All things considered, state health officials say roughly half of North Carolina's population is at higher risk based on being 65 or older, having at least one underlying health condition, or both.

Forest said on the radio show that protecting the vulnerable is "not that difficult to do," but "we’re not being told the truth." He also complained about being asked for his pandemic response plan.

“The media wants to come back now, now that we’re two weeks away, and say, 'Well, what would Dan Forest do to protect nursing homes?'" he said. "Why don’t you ask Gov. Cooper what Gov. Cooper would do to protect nursing homes, because he’s not doing it? That’s the story. He’s the governor. The weight falls on his shoulders while he’s the governor.”

Zingraff, with Friends of Residents in Long Term Care, said Forest's criticisms of the governor are misplaced. Her group is nonpartisan, but she said Cooper's administration "took immediate action" on nursing homes.

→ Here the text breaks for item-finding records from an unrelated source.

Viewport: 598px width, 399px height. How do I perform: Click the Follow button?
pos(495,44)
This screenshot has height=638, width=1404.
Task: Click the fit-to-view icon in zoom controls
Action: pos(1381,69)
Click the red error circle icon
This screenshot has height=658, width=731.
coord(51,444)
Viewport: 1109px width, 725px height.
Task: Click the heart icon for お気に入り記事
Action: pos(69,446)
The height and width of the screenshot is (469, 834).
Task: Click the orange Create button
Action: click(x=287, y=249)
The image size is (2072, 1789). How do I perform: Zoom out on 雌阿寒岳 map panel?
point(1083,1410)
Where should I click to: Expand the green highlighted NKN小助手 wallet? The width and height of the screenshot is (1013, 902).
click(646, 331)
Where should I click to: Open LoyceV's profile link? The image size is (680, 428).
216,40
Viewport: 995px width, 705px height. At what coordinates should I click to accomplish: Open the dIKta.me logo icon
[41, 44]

"To say that somehow Gov. Cooper didn’t care or was lax … we would say that they reacted immediately," she said. "So, I just think it’s an interesting position to take that somehow he was lax.”

During the KC O'Dea show, Forest also criticized Cooper for holding only virtual press conferences for months. A number of conservative media outlets have complained that Cooper doesn't take their questions during these events.

Forest promised to hold in-person events and answer questions.

"There shouldn’t be a question," he said, "that I wouldn’t be willing to take."